• Erfasste Angaben
'''
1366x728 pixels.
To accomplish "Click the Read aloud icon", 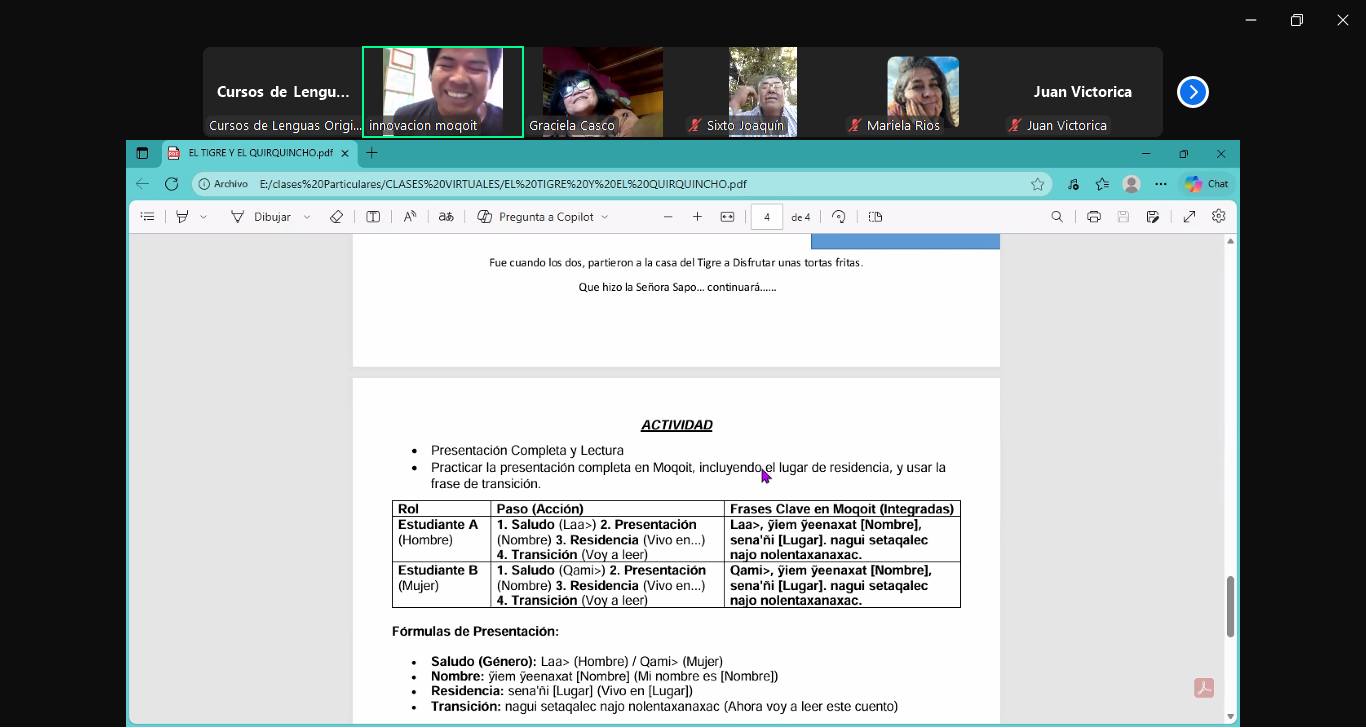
'''
'''
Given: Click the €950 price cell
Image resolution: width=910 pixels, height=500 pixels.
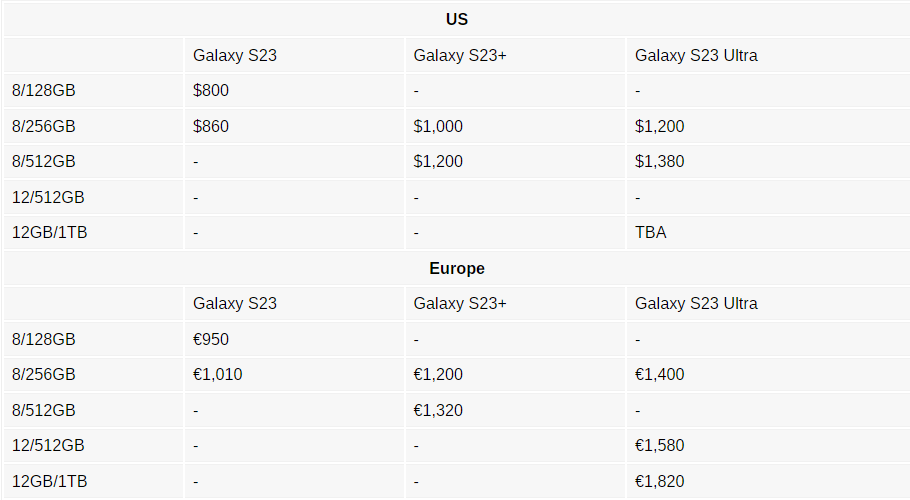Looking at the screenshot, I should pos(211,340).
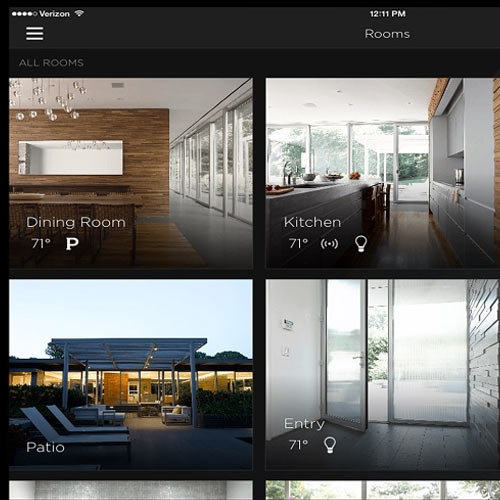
'''
• Aufgabenstellung
Schreib die Zeilen von der Zeile mit „Given: Click the €950 price cell“ bis zur Zeile mit „Looking at the“ noch einmal ab und tausche dabei „price cell“ gegen „cost cell“. Lass die Bilder weg.

• Richtiges Ergebnis
Given: Click the €950 cost cell
Image resolution: width=910 pixels, height=500 pixels.
Looking at the screenshot, I should pos(211,340).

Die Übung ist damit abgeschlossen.